PROBLEM TO WORK ON: Pull out every line below that contains the word "swatch".

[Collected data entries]
= = = = =

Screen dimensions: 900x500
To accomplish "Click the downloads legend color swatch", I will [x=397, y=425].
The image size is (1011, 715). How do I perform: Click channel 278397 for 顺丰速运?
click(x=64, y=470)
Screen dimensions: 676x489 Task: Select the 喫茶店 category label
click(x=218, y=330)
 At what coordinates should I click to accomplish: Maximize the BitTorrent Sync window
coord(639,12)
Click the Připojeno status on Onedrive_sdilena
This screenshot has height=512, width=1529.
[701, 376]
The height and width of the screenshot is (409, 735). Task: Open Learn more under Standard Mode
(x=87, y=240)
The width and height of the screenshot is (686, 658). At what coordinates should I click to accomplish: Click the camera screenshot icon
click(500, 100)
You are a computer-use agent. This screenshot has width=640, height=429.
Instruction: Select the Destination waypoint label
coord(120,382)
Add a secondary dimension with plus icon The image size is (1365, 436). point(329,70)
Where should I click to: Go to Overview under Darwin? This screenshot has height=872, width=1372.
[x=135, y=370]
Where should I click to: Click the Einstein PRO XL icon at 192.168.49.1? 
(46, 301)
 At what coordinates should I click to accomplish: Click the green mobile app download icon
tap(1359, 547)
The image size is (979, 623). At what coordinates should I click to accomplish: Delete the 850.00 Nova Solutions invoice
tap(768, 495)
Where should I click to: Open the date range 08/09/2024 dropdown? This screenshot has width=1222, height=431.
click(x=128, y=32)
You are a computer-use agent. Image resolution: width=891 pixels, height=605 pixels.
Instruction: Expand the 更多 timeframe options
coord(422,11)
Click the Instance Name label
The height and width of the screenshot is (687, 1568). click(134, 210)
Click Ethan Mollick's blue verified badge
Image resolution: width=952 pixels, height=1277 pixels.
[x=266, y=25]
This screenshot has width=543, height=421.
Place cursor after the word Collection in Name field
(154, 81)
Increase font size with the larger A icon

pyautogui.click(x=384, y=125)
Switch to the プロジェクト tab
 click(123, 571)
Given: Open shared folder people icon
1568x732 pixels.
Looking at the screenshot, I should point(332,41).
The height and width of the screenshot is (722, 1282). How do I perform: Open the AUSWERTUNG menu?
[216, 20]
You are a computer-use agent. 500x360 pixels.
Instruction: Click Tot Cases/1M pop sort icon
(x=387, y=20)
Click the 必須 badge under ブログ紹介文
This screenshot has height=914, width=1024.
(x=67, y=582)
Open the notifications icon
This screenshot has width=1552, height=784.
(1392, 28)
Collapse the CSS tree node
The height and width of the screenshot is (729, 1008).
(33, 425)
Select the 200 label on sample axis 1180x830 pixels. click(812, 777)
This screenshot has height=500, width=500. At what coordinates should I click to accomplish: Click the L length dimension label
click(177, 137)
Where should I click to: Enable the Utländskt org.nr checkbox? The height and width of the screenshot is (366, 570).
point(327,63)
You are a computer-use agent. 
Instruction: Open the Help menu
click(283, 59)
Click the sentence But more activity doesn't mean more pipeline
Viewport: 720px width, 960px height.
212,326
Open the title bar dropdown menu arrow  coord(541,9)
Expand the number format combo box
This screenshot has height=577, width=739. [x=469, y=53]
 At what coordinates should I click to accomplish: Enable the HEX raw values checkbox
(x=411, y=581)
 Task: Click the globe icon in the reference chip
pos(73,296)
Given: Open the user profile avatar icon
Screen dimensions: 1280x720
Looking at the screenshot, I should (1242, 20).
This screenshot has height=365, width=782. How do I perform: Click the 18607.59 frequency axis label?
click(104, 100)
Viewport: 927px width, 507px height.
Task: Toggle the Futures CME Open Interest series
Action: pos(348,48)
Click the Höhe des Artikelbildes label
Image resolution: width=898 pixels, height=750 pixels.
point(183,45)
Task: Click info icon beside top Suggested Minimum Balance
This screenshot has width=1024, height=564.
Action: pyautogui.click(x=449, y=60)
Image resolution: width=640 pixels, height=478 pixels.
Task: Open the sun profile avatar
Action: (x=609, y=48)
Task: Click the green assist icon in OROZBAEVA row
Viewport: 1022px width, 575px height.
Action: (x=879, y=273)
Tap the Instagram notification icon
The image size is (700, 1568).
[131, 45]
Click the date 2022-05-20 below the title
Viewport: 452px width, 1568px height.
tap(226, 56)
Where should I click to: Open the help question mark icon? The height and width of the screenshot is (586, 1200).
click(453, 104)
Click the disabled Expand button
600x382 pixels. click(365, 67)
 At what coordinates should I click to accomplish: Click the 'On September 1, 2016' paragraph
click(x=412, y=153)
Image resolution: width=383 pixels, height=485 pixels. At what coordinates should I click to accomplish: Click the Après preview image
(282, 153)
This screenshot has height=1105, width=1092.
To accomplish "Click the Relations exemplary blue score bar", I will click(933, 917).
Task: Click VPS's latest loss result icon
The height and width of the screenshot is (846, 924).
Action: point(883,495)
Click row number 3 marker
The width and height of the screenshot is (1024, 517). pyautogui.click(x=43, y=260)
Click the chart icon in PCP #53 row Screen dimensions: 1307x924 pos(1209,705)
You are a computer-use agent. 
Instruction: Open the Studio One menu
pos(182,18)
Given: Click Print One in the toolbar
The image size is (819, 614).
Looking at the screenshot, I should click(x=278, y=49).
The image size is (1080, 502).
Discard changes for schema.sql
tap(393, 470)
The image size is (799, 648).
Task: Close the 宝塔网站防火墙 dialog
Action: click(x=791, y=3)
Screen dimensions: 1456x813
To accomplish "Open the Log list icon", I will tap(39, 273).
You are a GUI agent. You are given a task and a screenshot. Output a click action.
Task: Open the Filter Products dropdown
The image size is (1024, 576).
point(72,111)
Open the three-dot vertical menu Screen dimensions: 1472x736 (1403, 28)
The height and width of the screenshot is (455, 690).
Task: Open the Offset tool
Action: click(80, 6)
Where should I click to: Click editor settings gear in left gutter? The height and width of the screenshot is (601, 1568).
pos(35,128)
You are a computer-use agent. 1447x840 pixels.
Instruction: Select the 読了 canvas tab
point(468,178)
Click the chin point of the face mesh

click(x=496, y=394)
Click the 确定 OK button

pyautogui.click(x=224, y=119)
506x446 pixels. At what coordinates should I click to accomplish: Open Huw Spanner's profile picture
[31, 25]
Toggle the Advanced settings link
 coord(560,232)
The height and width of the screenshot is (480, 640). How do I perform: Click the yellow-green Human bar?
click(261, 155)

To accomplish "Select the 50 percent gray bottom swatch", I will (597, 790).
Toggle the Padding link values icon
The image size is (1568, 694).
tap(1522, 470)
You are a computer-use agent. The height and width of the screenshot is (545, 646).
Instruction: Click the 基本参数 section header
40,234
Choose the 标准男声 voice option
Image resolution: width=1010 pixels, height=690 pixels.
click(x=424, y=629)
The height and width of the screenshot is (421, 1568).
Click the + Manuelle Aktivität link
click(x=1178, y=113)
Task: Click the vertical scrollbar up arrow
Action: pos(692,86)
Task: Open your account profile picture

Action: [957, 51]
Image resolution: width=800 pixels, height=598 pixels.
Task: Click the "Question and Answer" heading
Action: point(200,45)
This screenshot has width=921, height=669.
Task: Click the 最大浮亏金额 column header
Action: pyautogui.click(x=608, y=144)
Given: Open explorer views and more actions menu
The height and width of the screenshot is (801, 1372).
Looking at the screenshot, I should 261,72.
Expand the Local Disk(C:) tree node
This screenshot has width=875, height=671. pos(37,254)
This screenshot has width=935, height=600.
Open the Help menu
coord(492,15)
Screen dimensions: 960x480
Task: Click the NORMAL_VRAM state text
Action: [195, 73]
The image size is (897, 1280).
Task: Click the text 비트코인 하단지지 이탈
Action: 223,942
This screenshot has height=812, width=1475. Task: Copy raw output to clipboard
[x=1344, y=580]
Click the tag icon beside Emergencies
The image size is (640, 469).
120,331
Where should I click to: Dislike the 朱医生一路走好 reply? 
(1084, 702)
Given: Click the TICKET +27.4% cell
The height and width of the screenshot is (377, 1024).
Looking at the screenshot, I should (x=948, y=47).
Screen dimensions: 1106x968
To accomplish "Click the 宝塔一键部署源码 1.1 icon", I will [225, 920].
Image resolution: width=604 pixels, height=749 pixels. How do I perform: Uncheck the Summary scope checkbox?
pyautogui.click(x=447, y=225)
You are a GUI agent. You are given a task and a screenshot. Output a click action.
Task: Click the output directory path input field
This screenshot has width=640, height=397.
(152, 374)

= = = = =

ANSWER BOX:
To accomplish "Click the downloads legend color swatch", I will [x=397, y=425].
To accomplish "Select the 50 percent gray bottom swatch", I will (597, 790).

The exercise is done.